A lot of my reporting over the past eight years has focused on the unintended consequences of our nation’s drug laws, such as hospital drug testing — what happens when mothers go in to give birth and test positive on a drug test. Almost every state has a mandatory reporting law for substance exposure in the womb, but many hospitals screen patients using drug tests [with] false positive rates as high as 50%. Women have had their children taken from them for positive results from a poppy seed muffin or the fentanyl they received during the epidural in childbirth.
“Rehab: An American Scandal” follows four individuals navigating the addiction epidemic, some as advocates and some as victims. Can you tell me how the book came about and why you chose this format?
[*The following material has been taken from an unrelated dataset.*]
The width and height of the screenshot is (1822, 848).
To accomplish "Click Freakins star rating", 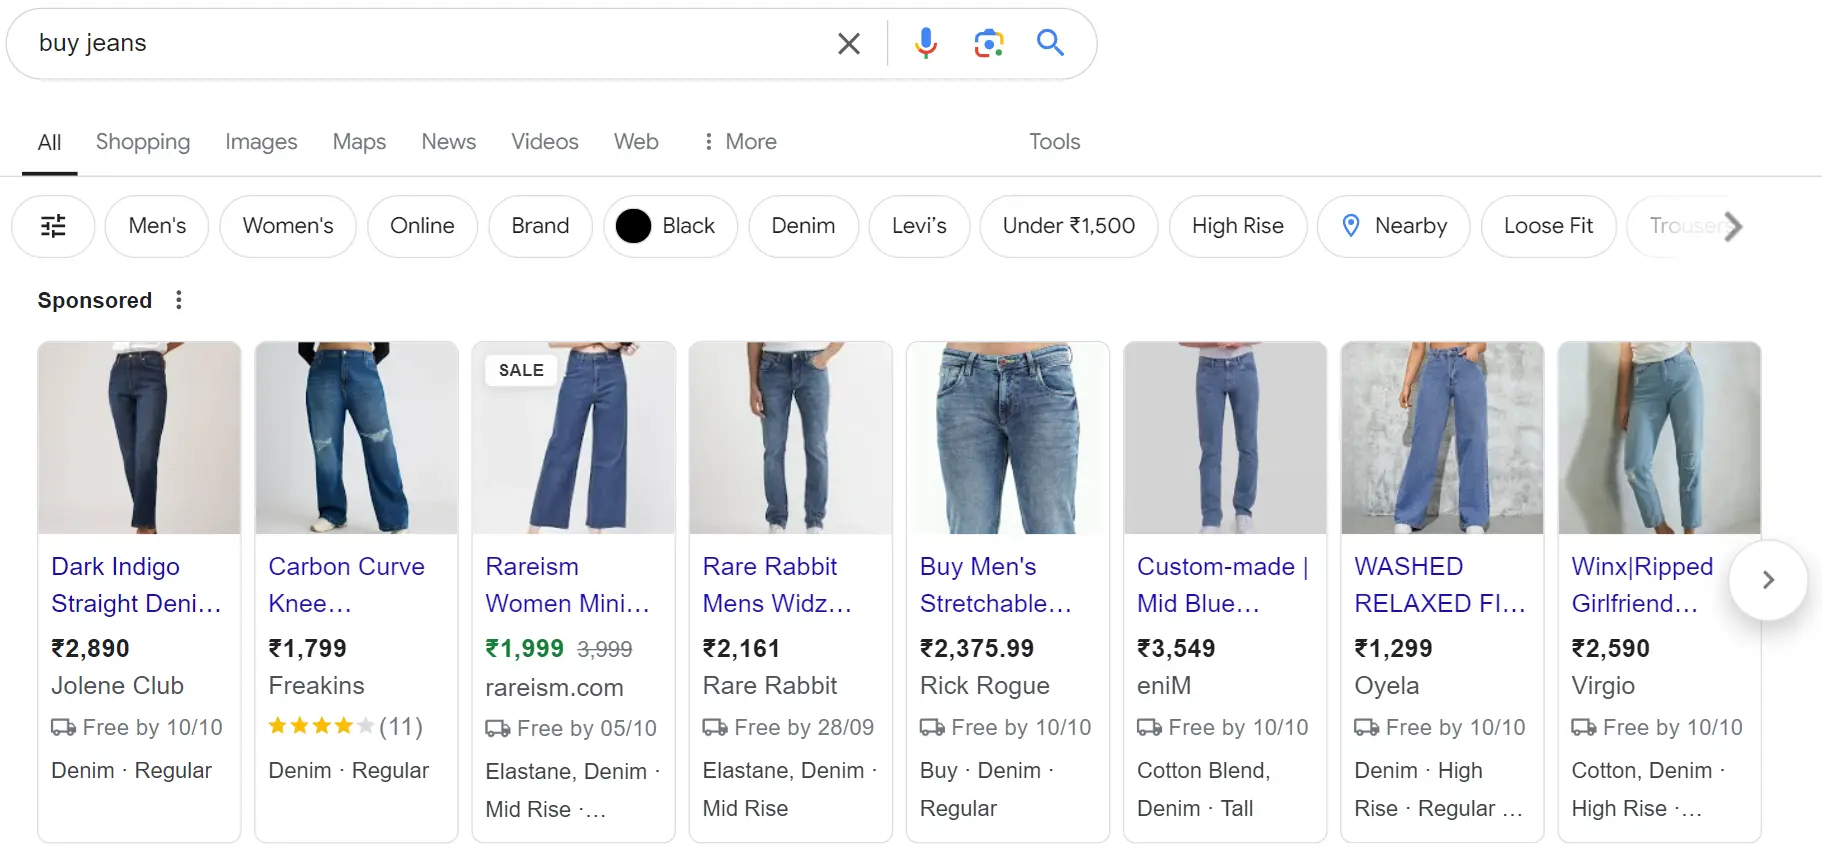I will coord(345,726).
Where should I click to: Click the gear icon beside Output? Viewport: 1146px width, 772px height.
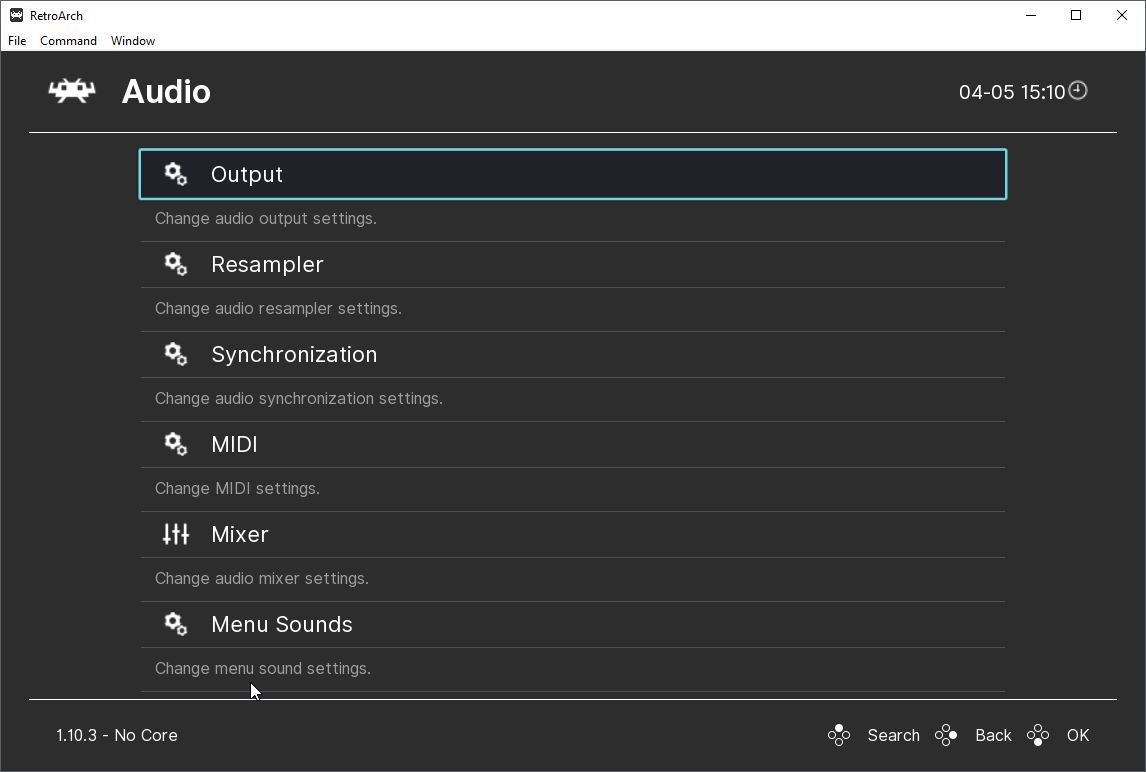(176, 174)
About eight years ago, I stumbled across this drug rehab program used by courts throughout Oklahoma, Missouri and Arkansas, where defendants were given the opportunity to get treatment instead of jail. I learned that the program had been founded by a former poultry industry executive and that [the participants] were sent to work unpaid at dangerous poultry jobs and often injured there. Basically, their sole form of “treatment” was unpaid labor. We found similar programs operating across the country. This initial discovery shocked me. I thought our country had undergone a cultural shift where a lot of lawmakers and court officials acknowledge addiction as a disease, so I was surprised that unpaid labor would be considered treatment. We’re still in a massive drug epidemic that kills thousands every year, and I wanted to write a book to expose what’s not working about our system so that we can fix it and make it more effective. I really wanted to write a suspenseful work of narrative nonfiction. The four people I found are all incredible people who have lived incredible tales, and I follow them throughout the book to unfurl this larger story of the systemic problems of our addiction treatment system.
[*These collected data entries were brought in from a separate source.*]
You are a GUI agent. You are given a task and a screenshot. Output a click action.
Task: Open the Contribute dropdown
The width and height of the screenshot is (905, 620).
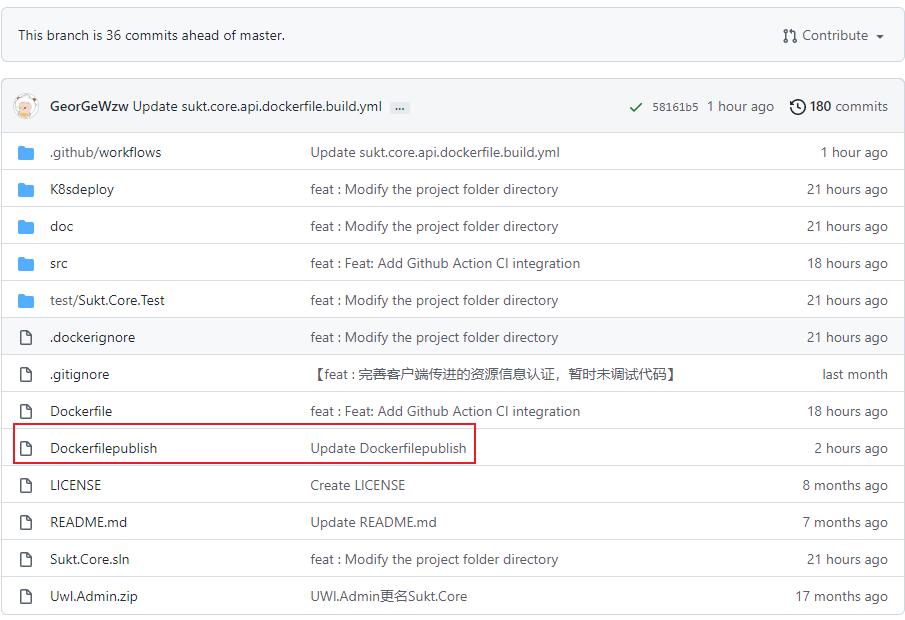pyautogui.click(x=833, y=36)
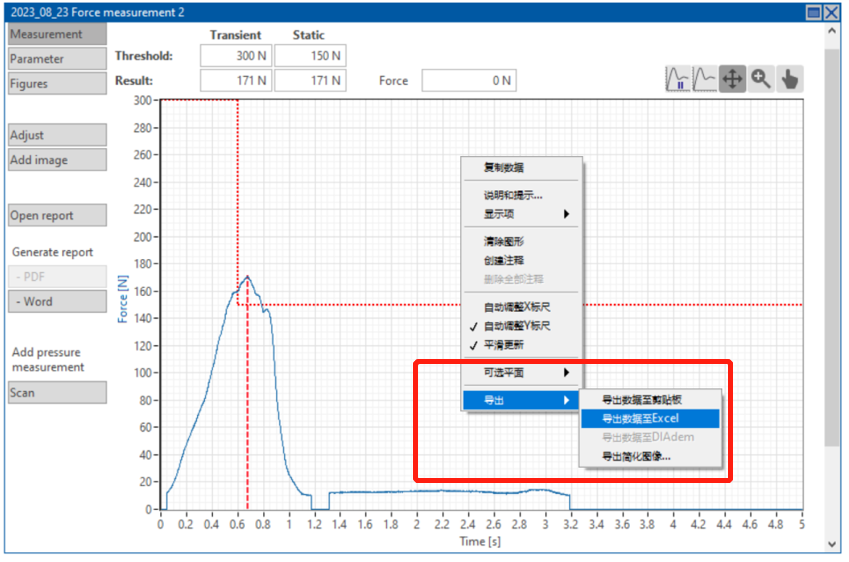Activate the magnifier zoom tool
The width and height of the screenshot is (849, 562).
[761, 79]
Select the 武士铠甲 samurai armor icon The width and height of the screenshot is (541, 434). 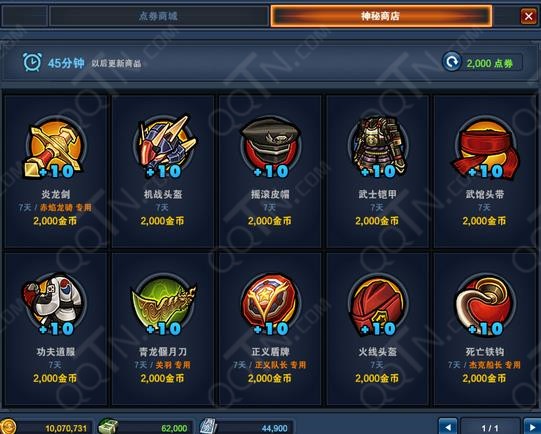[378, 148]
If there’s one key takeaway for you from writing the book, what is it?
The big takeaway for me is that the treatment system we have is actually contributing to the problem because it’s not actually providing people with what they need to enter and succeed with long term recovery. In fact, most programs are just very short bursts of treatment that fuel relapse rates. Someone who completes a 30-day program is more likely to relapse than someone who didn’t complete one at all. By pushing people through rehab again and again, it’s perpetuating the problem. And I found that what happens after treatment is just as important — and sometimes even more important — than the treatment itself. We live in a country where there are enormous consequences for drug addiction. A criminal record creates enormous difficulty in finding jobs, housing, government benefits and social networks. People can go into high-quality treatment programs, but if they don’t get help to overcome those barriers, relapse is very likely. People get trapped and find it impossible to get out.
What advice would you offer current Mount Holyoke students and alums who want to pursue investigative journalism?
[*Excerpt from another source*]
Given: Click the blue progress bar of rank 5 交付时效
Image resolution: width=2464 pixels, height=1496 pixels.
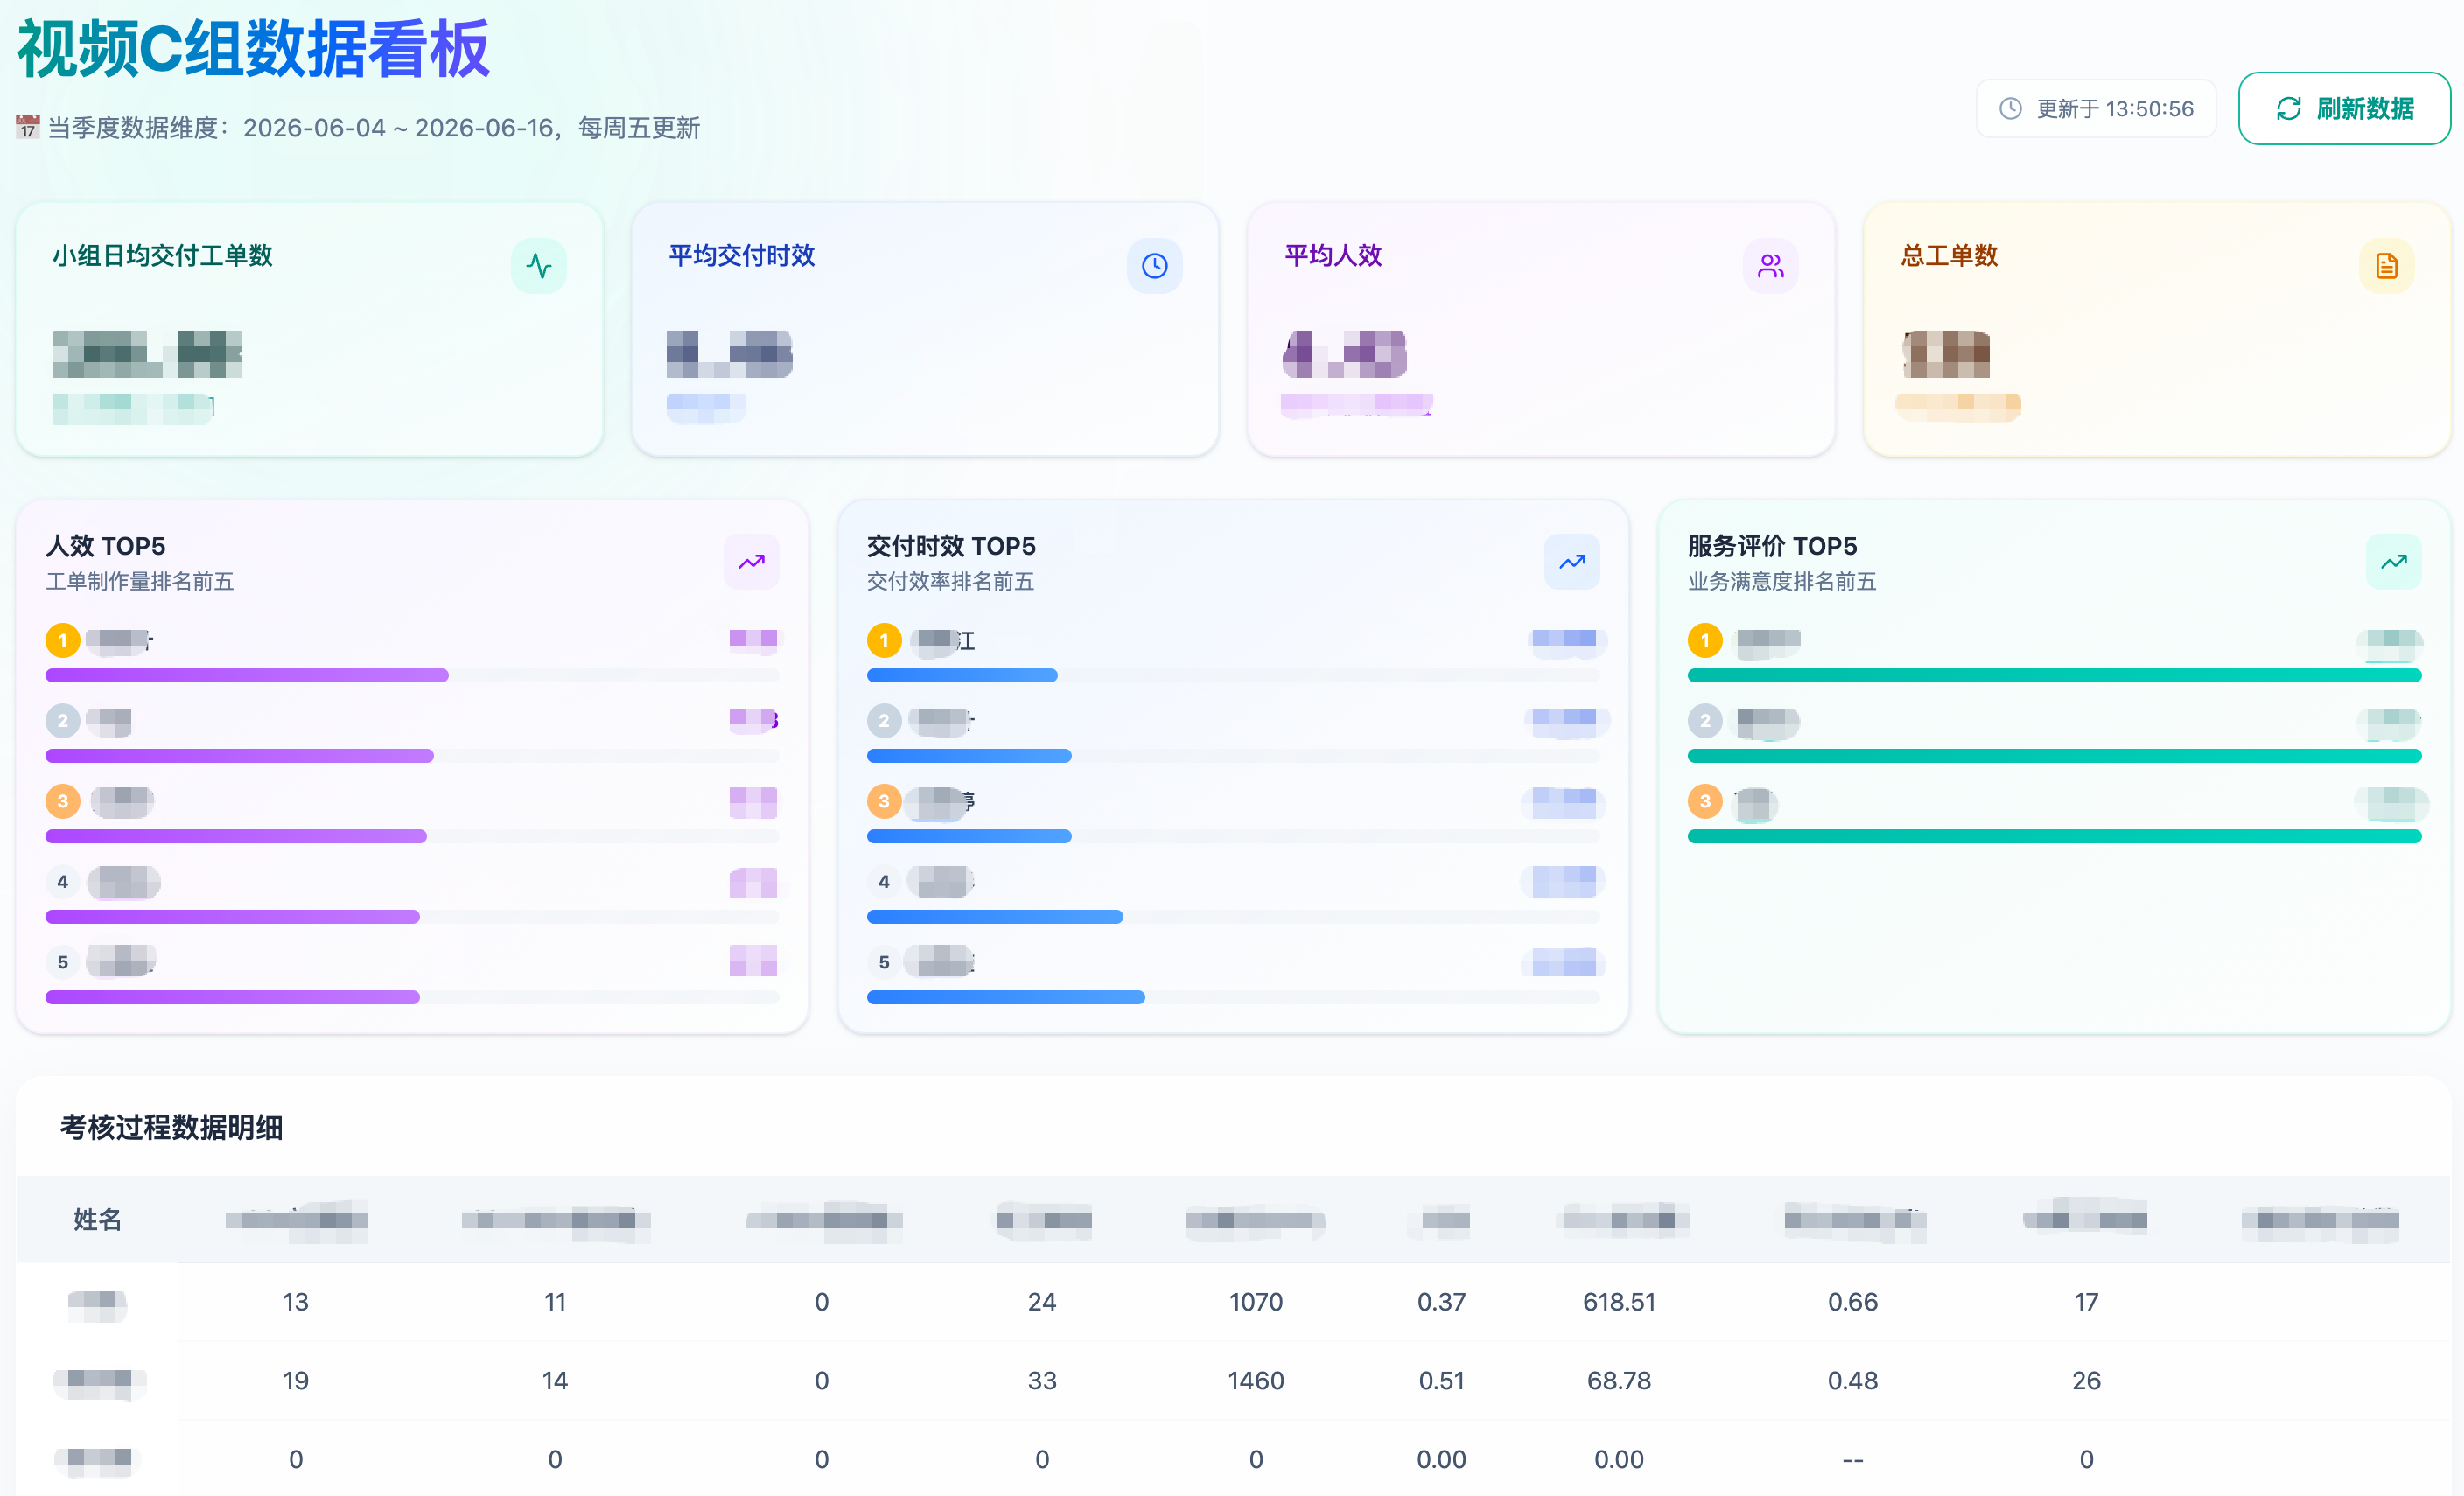Looking at the screenshot, I should click(1005, 997).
Find mentors. I think that Martha was a huge part of my falling in love with journalism. Still to this day, we’re in touch. She gave me great advice when I was working on my book. No matter what you do, being at Mount Holyoke is such a tremendous opportunity to discover what excites you and what you feel passionately about. If you’re going to spend all your time working on something, it ought to excite you and be what you love to do.